WARN Act Layoffs in Clackamas County, Oregon
WARN Act mass layoff and plant closure notices in Clackamas County, Oregon, updated daily.
Data Insights
Industry Breakdown
Workers affected by industry sector
Layoff Types
Workers affected by notice type
Latest WARN Notices in Clackamas County
| Company | City | Employees | Notice Date | Type |
|---|---|---|---|---|
| Sumner St - Portland | Portland | 53 | Layoff | |
| Direct Marketing Solutions | Portland | 53 | Layoff | |
| Sunstone Way | Portland | 175 | Closure | |
| Single Source Security, LLC DBA Protos Security | Portland | 71 | Layoff | |
| Three Pirates, LLC dba Point Blank Dist | Portland | 112 | Closure | |
| Kroger-00516 | Wilsonville | 3 | Closure | |
| Kroger-00600-Prime | Portland | 4 | Closure | |
| Kroger-00360-Prime | Portland | 4 | Closure | |
| Kroger-00255 | Portland | 4 | Closure | |
| Kroger-00240 | Milwaukie | 4 | Closure | |
| Kroger-00153 | Happy Valley | 4 | Closure | |
| Kroger-00150-Prime | Portland | 4 | Closure | |
| Kroger-00135 | Portland | 4 | Closure | |
| Kroger-00128-Prime | Portland | 4 | Closure | |
| Kroger-00075-Prime | Portland | 4 | Closure | |
| Kroger-00063 | Clackamas | 4 | Closure | |
| Kroger-00040 | Portland | 4 | Closure | |
| JeniusBank | Portland | 1 | Closure | |
| Vacuum Technique | Clackamas | 78 | Layoff | |
| Wells Fargo | Portland | 3 |
In-Depth Analysis: Layoffs in Clackamas County, Oregon
# Clackamas County Layoff Analysis: A Deepening Workforce Crisis in Oregon's Largest Metro Suburb
Overview: The Scale and Significance of Clackamas County Layoffs
Clackamas County faces a significant and accelerating workforce displacement crisis. Between 2010 and 2026, the county has recorded 386 WARN Act notices affecting 36,526 workers—a staggering figure that represents nearly 9.5% of the county's total workforce when contextualized against Oregon employment data. The gravity of this situation becomes apparent when examining the temporal distribution: after a relatively stable period from 2010 through 2019, layoff activity spiked dramatically in 2020 with 106 notices, representing a structural break in the county's labor market stability.

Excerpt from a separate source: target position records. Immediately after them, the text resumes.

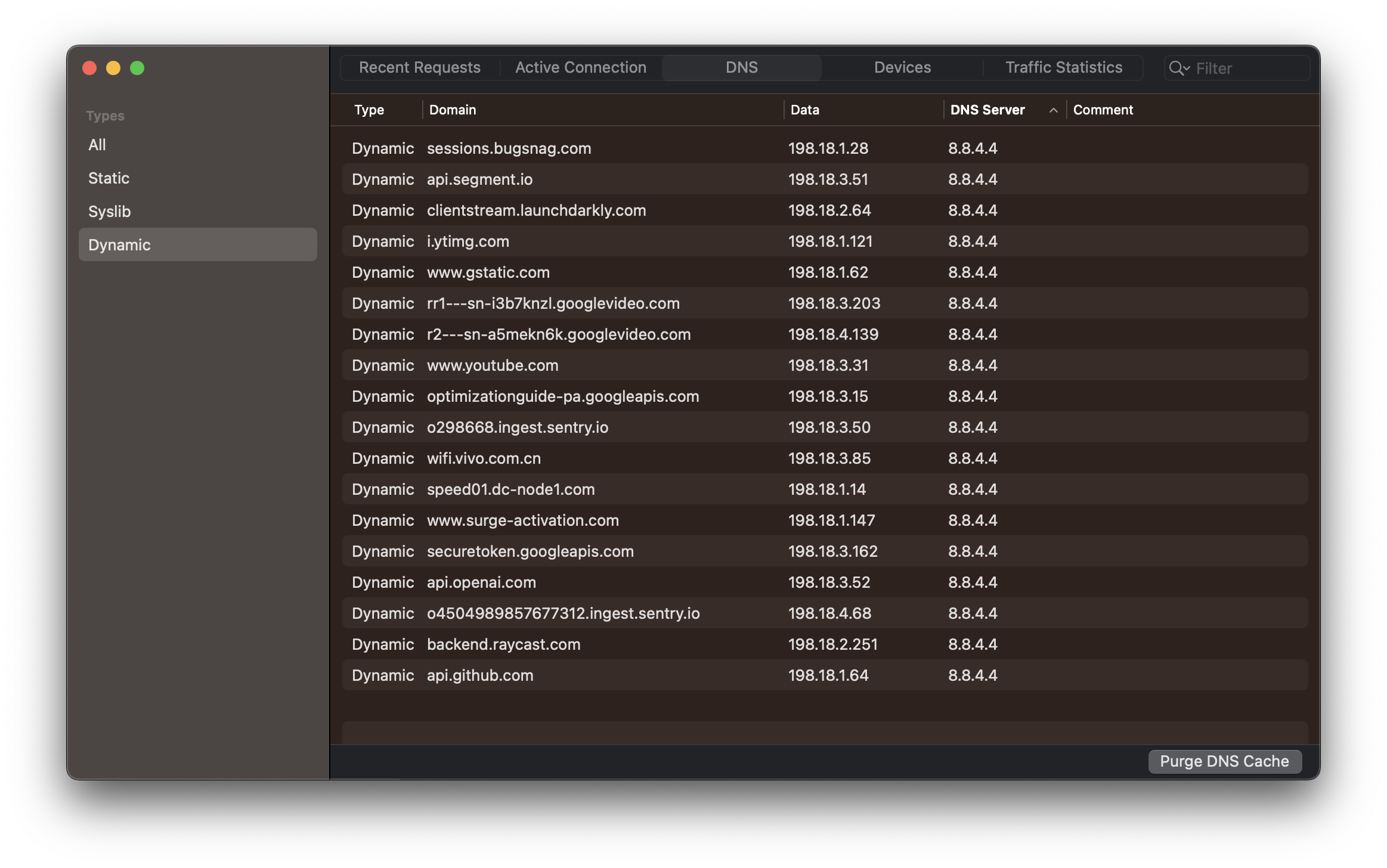Select backend.raycast.com entry
Viewport: 1387px width, 868px height.
pyautogui.click(x=503, y=644)
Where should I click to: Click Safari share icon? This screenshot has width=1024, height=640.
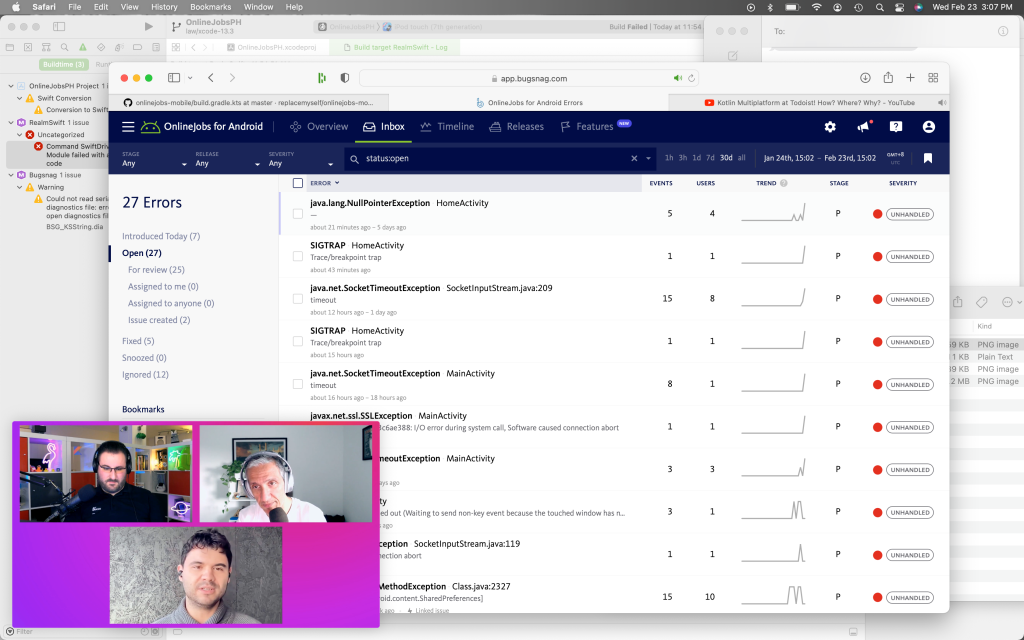888,78
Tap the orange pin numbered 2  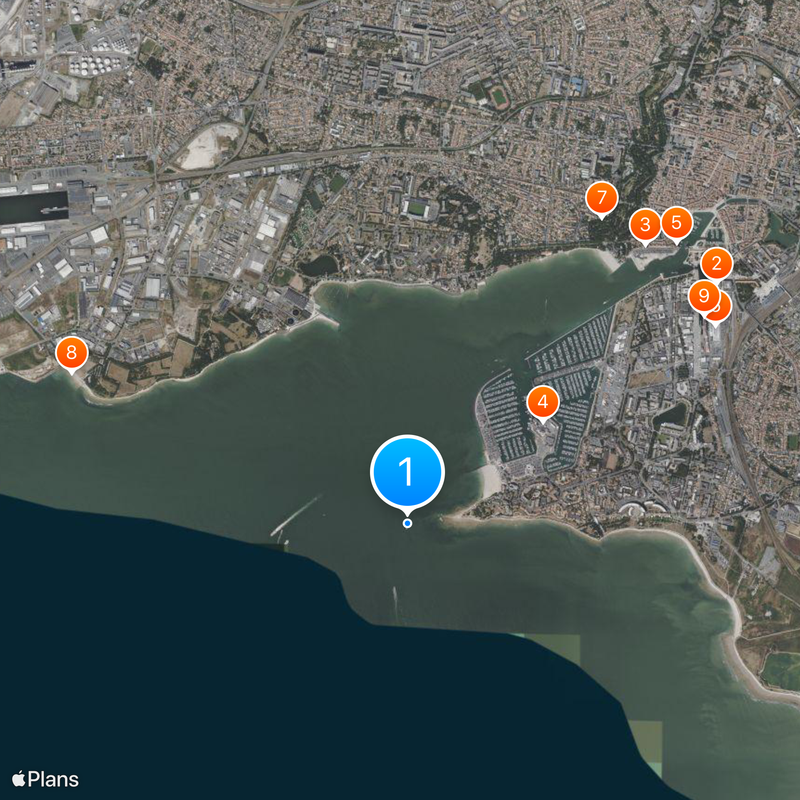716,264
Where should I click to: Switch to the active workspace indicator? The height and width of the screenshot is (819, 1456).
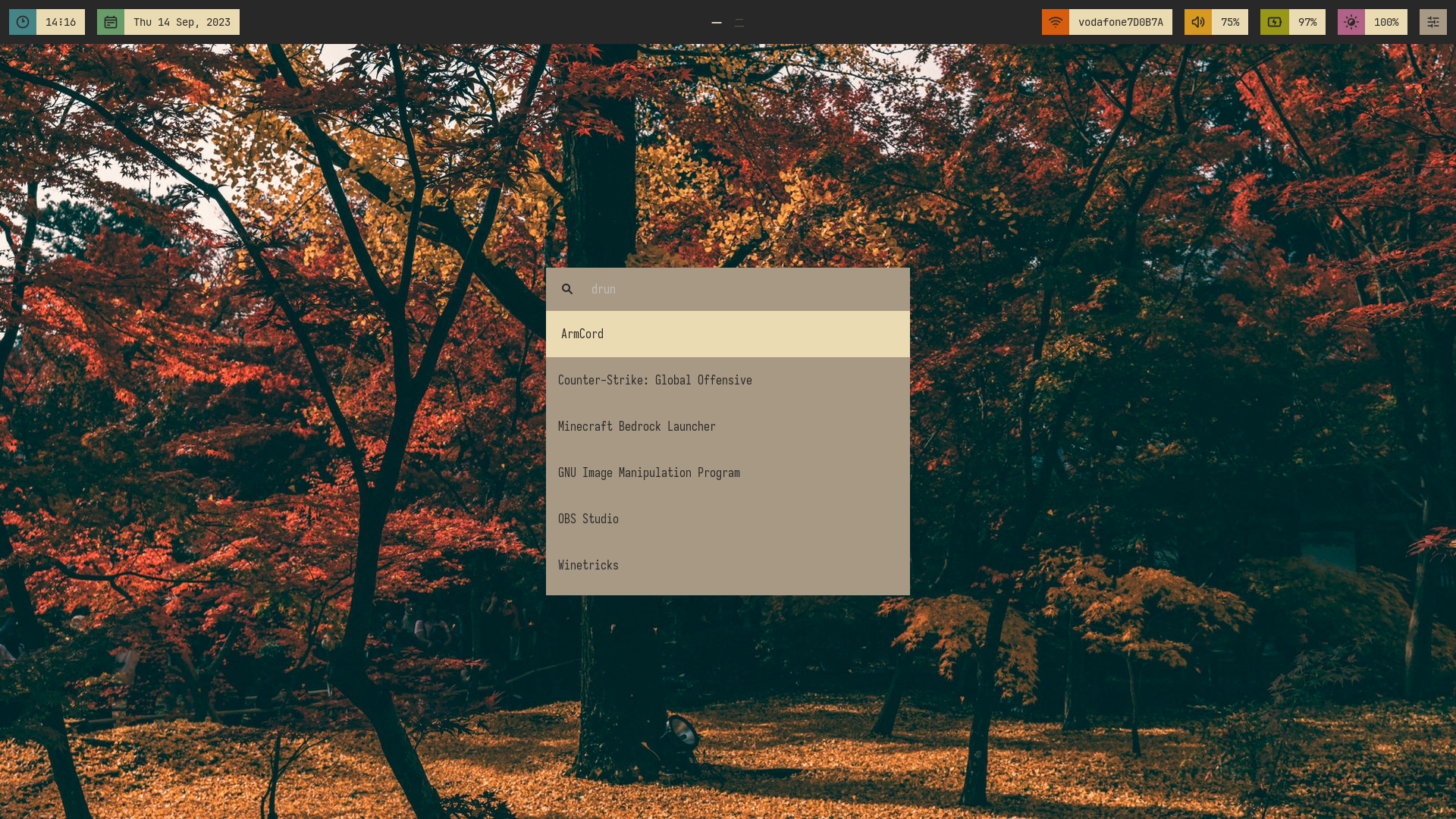[716, 23]
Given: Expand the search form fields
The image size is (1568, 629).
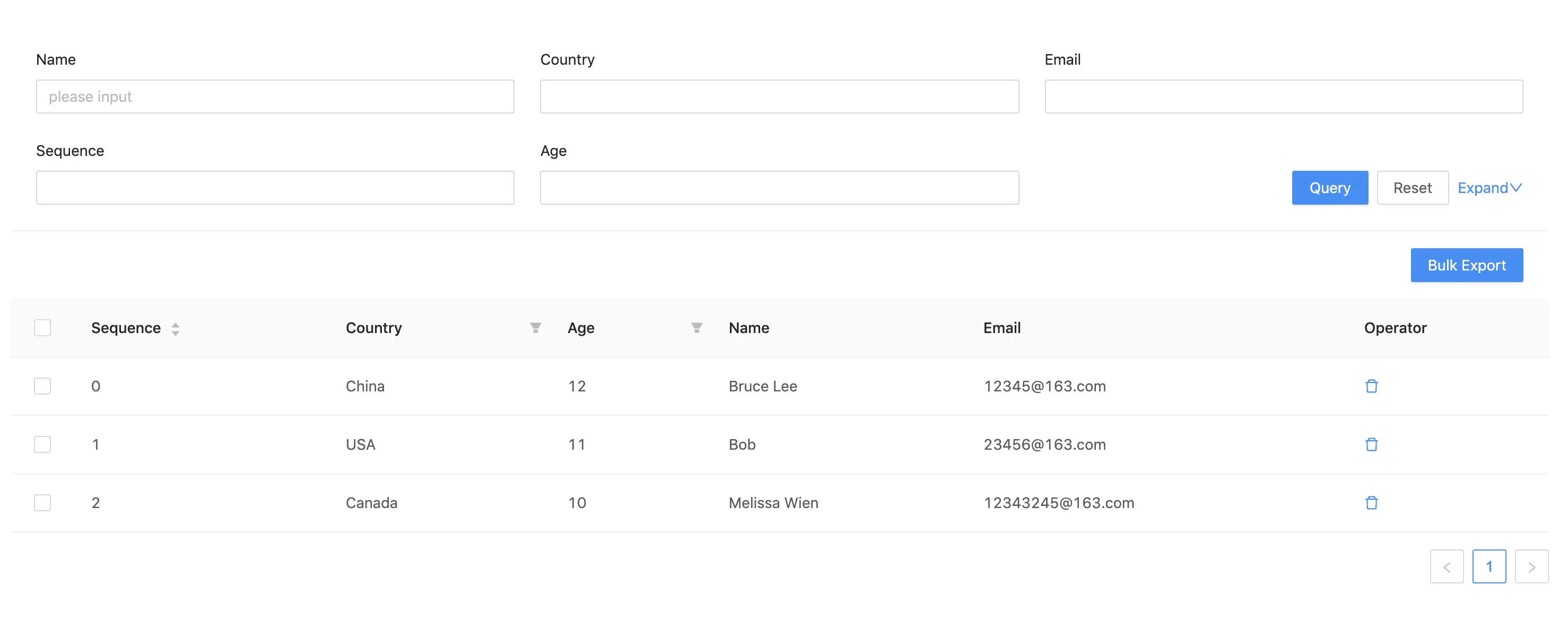Looking at the screenshot, I should (1489, 188).
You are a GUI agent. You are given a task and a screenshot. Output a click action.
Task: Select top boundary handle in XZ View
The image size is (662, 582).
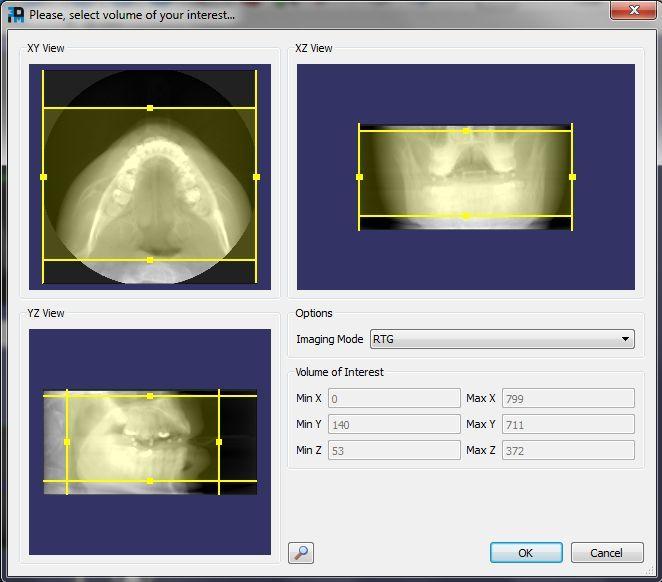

The most troubling aspect of Clackamas County's WARN notice record is the persistent elevation of layoff activity since 2020. While 2020's spike was driven largely by pandemic-related disruptions across hospitality and food service sectors, subsequent years have shown no sustained recovery to pre-pandemic baseline patterns. Instead, the county has experienced a "new normal" of elevated workforce reductions: 2024 recorded 41 notices and 2025 has already reached 33 notices with several months remaining in the year. This pattern suggests that Clackamas County is not simply experiencing cyclical labor market adjustment but rather structural economic transformation that continues to displace workers faster than the local economy can reabsorb them.
Key Employers: Concentration and Strategic Decisions
The employer concentration in Clackamas County's WARN notices reveals a dual narrative: some large, established regional players appear repeatedly with incremental reductions, while others file massive single notices that devastate concentrated labor pools.
Capital One exemplifies the latter pattern. With just four WARN notices, the financial services company displaced 846 workers—the single largest employer impact in the county's WARN record. This concentration suggests that Capital One likely executed a strategic restructuring or facility closure rather than gradual workforce optimization. Given that Capital One operates major call centers and back-office operations across the Pacific Northwest, the Oregon displacement likely reflects broader corporate decisions to consolidate operations or shift work to lower-cost geographies.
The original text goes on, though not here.